In this sequence of a draw front carving, the shapes created will be made with one cut of the appropriate tool. Here the central flower has been laid out. From a full size photo of the original work, I determined that an 8-30 was used to create the flower outline.
The next element is a leaf division that is created with a 9-10. Using your tools to “draw” the elements is the best way to insure clean work and uniformity in the carving. Since there’s no guesswork, the repetitive elements will all be pretty much identical.
Here a 7-10 is used to create the flower center cutting along the grain direction from left and then right. The tool was used to scribe a circle first as a safety cut so the next cuts would not rip the grain outside of the flower.
A 12-8 v-tool is being used to separate the petals from each other, cutting down a bit deeper to the center.
To begin shaping the petals, a 2-20 or wider comes over the top of each petal to round the surfaces.
Following the #2, an 8-7 chops in the tops of the smaller leaflets of the petal. By picking a tool that will model the exact shape needed, each curve will be a perfect line and not leave any extraneous tool marks. No whittling!! Allow one cut for each element to get clean work.
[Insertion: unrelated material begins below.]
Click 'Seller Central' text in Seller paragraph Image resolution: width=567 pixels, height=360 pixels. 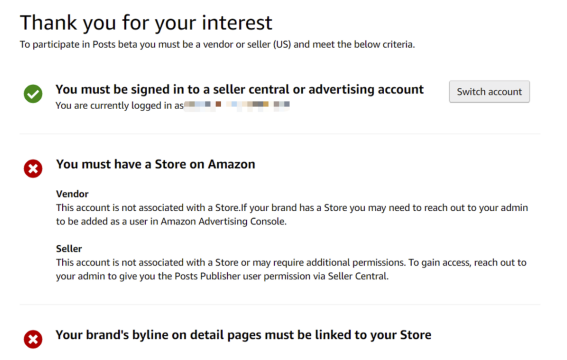tap(358, 276)
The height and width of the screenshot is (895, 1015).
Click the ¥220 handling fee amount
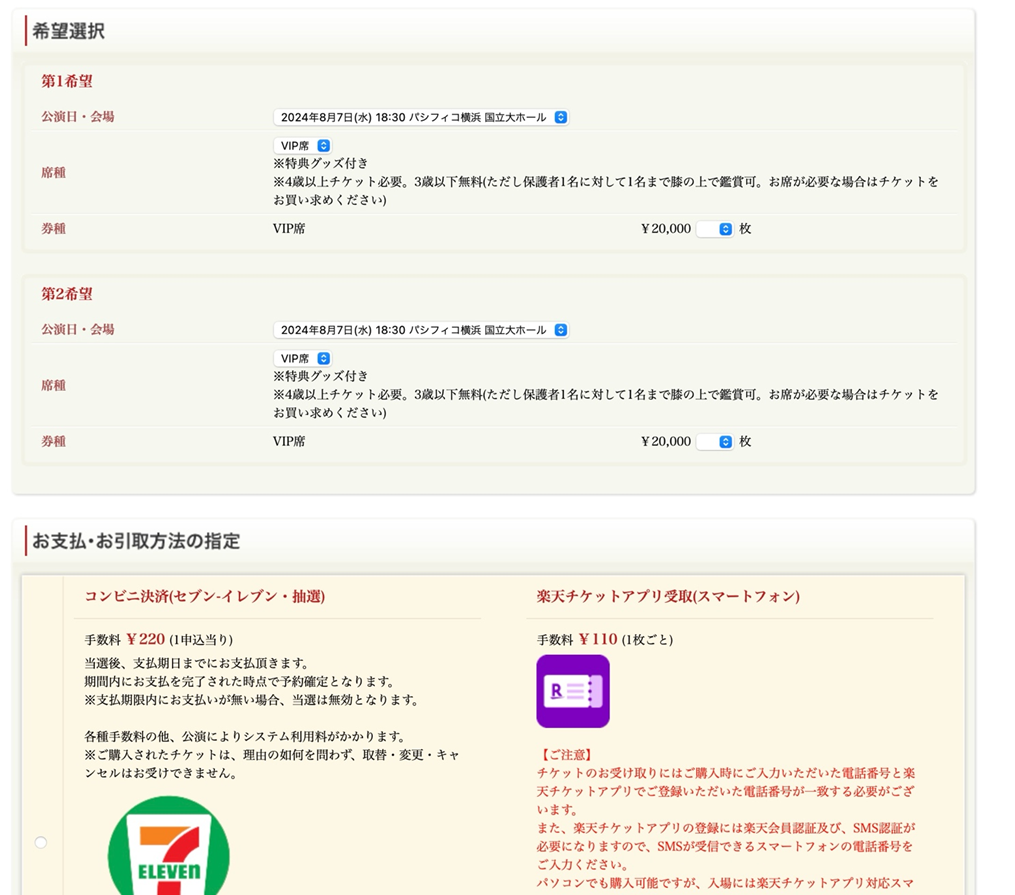(x=145, y=639)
An 8-13 is the perfect curve for the outside arc of the large element of the petal. I tilted the tool back from the cut for the image, but all cuts ramp away from the center of the flower. Undercutting will weaken the edge and leave a delicate edge. In addition, if you decide to change the shape of an element, a ramped edge will insure that there is enough material left. An undercut edge will cause your element to get smaller if you need to take more off the top.
Here a #2 is used to clean up the junction between petals.
A 9-10 is used to cleanly model the petal surface.
And clean up the background.
Here the hollowing cut from the previous image can be seen. Note how there are no start and stop marks, as the tools are used with one pass to insure a clean surface. An 8-13 cleans up the outside of the petals.
A 9-10 has been used here to divide the flower center into 4 small petals.
Another example of using your carving tools to “draw” perfect arcs. In order to minimize the risk of tearout, the cuts in the hollow lobes of the shell are cut first with an 11-7 ground back. The wavy edge of the shell is then cut in with a 5-20 and a 7-20. This gives a perfect and repeatable edge to the shell lobes.
To finish, a 3-40 is used to clean up the dish that the shell sits in. It is the exact curve of the concave surface, and so leaves a perfect finish to the surface.
What this all boils down to is tool selection. Use the biggest tool possible for the element you’re modeling. If you have a model, hold the tools up to it to make sure you have the right one. If not, use a full size image to do the same. Sometimes you will be using only the corner or the middle of a very large tool to model a small element. It’s the proper sweep that is what you’re looking for. Be brave! Keep the tool in the cut for the whole length of the leaf or vein and you will get clean and smooth cuts.